Exercise prompt ▸ Please pull out every line in the entries below that contains the word "magnifier", and copy each one in full.

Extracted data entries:
▽

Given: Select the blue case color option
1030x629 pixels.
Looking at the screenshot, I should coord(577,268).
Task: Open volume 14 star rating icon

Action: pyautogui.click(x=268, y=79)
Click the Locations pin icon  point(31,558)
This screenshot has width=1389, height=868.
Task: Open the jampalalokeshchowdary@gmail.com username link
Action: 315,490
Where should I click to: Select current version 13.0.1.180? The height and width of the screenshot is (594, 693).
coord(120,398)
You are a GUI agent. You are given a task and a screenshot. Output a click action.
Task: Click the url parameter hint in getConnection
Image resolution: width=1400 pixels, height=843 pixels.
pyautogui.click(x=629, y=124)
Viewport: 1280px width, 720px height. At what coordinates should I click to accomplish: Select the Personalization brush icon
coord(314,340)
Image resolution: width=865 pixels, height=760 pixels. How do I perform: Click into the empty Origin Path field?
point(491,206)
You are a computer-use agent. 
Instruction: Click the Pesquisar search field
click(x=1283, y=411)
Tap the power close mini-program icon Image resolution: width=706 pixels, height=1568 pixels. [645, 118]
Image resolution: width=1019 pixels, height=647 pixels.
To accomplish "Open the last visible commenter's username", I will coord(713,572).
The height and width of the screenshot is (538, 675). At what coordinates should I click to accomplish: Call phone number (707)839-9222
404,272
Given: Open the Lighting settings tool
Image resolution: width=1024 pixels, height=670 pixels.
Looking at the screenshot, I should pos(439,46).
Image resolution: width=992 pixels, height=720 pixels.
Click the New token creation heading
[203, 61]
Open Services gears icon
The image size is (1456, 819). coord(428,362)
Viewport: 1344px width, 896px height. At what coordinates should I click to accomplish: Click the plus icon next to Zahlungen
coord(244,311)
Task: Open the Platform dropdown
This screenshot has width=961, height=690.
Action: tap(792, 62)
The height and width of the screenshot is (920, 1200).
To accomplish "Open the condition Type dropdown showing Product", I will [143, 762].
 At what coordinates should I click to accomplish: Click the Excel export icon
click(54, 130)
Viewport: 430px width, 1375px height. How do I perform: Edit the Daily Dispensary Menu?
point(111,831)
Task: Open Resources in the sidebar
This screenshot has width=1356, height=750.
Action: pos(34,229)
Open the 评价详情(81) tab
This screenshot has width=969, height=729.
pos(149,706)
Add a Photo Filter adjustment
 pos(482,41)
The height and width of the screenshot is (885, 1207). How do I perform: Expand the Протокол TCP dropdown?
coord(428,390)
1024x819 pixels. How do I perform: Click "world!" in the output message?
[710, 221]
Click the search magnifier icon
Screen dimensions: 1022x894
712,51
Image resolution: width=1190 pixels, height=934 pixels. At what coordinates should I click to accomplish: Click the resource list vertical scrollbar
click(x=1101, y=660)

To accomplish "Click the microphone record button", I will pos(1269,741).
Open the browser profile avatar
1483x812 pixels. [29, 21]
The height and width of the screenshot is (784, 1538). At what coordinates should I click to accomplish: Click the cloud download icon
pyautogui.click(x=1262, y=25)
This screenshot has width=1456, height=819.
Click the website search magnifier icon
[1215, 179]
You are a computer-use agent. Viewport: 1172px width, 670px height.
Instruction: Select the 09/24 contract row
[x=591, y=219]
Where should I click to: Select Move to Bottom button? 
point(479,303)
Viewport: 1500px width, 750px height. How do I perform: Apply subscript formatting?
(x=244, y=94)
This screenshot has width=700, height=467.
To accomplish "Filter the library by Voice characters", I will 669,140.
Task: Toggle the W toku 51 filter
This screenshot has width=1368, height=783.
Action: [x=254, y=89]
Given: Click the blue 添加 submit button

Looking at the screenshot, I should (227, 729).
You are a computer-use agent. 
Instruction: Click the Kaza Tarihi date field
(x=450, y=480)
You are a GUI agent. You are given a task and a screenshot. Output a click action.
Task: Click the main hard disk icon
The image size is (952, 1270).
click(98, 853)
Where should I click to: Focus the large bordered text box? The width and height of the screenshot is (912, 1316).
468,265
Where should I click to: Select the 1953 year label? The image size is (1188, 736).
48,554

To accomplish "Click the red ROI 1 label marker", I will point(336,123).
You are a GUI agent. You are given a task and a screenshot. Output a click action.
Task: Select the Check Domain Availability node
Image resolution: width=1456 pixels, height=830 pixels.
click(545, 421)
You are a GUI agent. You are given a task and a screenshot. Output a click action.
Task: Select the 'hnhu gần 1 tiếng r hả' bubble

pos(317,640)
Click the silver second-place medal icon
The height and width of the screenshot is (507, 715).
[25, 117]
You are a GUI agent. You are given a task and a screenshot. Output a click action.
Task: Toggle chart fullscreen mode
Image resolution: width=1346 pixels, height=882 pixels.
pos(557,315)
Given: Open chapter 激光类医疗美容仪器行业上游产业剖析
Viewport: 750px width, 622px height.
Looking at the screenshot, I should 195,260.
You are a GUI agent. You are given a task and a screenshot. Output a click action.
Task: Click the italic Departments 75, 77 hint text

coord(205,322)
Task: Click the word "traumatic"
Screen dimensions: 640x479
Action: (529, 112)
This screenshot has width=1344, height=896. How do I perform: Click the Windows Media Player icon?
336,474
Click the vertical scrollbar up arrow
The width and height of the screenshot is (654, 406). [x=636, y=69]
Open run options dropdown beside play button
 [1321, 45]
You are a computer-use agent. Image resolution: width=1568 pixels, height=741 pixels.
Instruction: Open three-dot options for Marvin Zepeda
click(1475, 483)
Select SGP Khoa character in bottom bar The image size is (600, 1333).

△

Result of the exercise ▸
Click the search magnifier icon
Click the website search magnifier icon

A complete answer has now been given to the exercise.